Historian to Lecture at Yale on French Revolution
Sarah Maza, a professor of history from Northwestern University, will speak at Yale on September 25 about social class and the French Revolution.
An award-winning scholar and author, Maza is best known for her work on the social history of France, particularly relations of the classes in the 18th century.
She has written two books, “Servants and Masters in Eighteenth-Century France: The Uses of Loyalty” and “Private Lives and Public Affairs: The Causes Celebres of Prerevolutionary France,” and is the author of countless articles, book chapters and essays. Her book reviews have appeared in a broad range of publications, from the Journal of Economic History and the American Historical Review to Art Bulletin and the New York Times Book Review.

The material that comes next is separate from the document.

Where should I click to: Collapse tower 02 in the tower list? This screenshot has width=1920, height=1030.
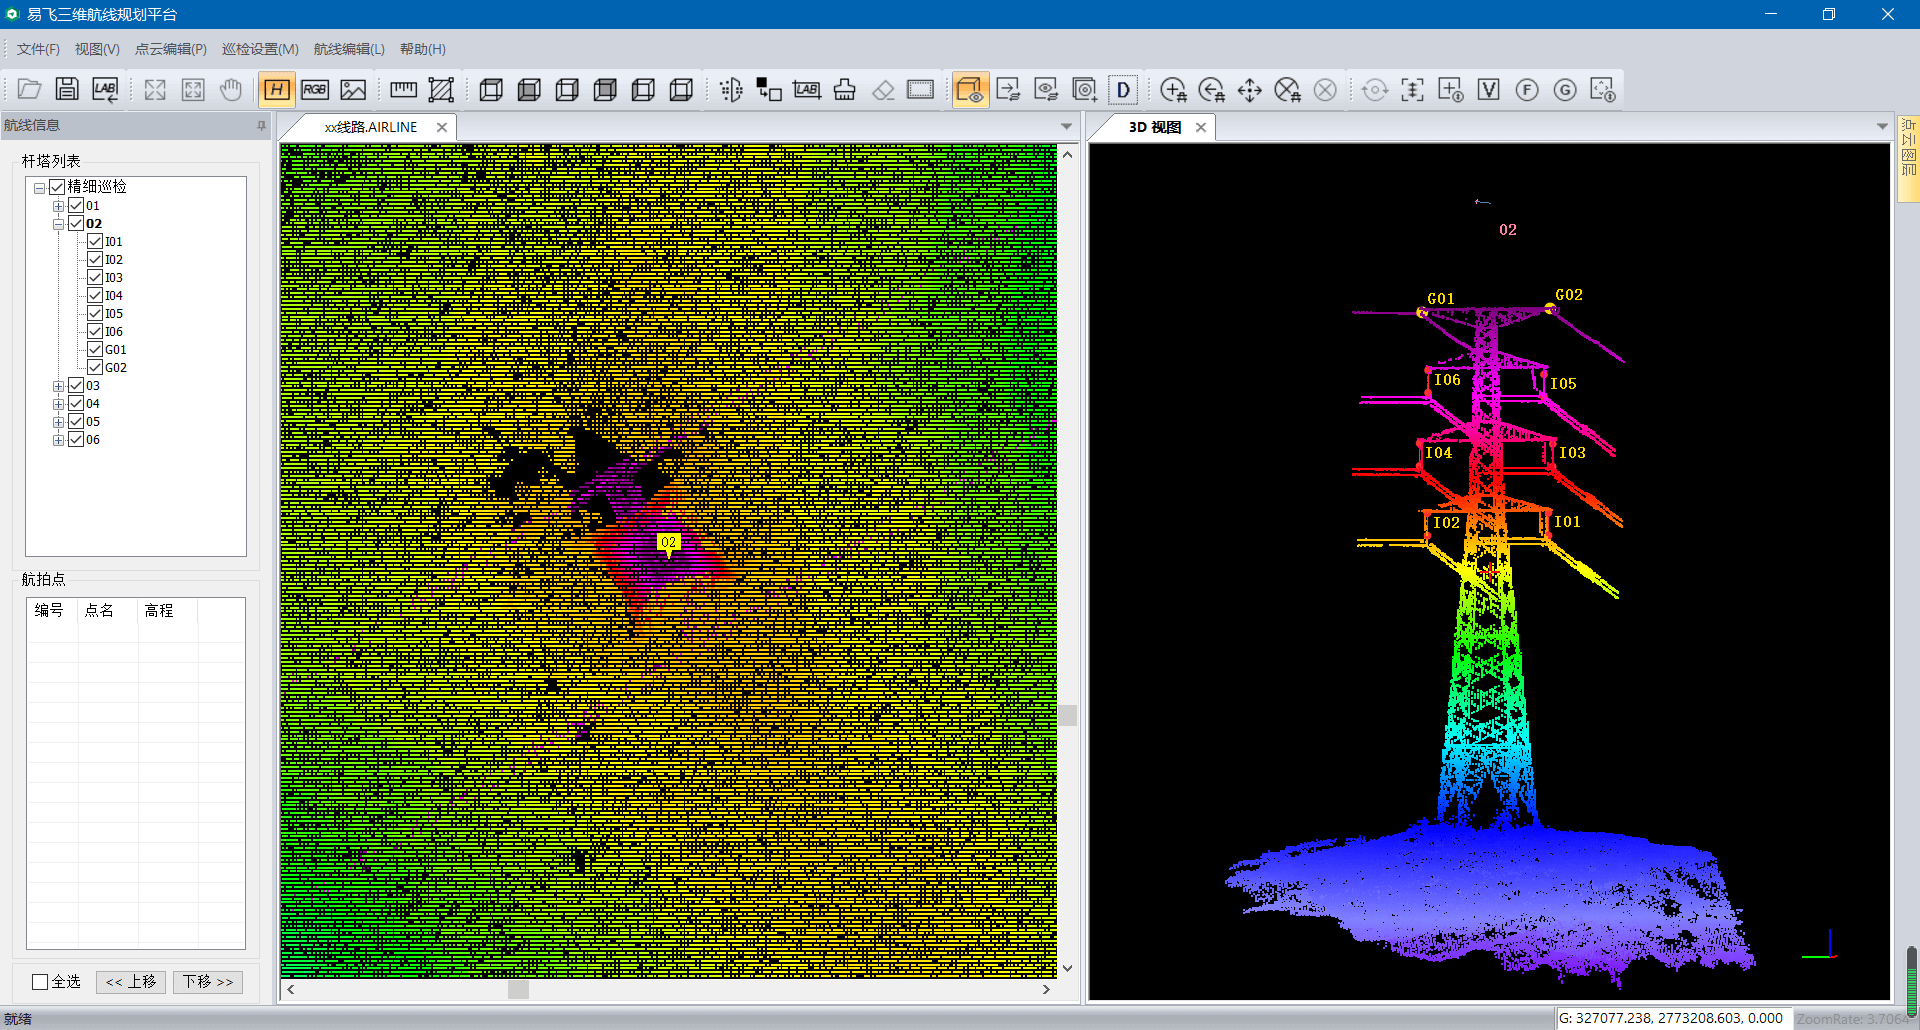(x=58, y=223)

Her talk on Monday, titled “The Social Imaginary of the French Revolution: The Problem of the Missing Bourgeoisie,” will explore a particular paradox of history. Although the French Revolution has been largely interpreted as a pivotal moment in the rise of the middle class, none of the players in the dramatic events following 1789 ever talked about a bourgeoisie. Maza’s lecture will consider “whether we can say that social classes existed in the past in situations where contemporaries failed to identify them.”
The lecture, which is free and open to the public, will take place at 4 p.m. in Room 211 of the Hall of Graduate Studies, 320 York Street.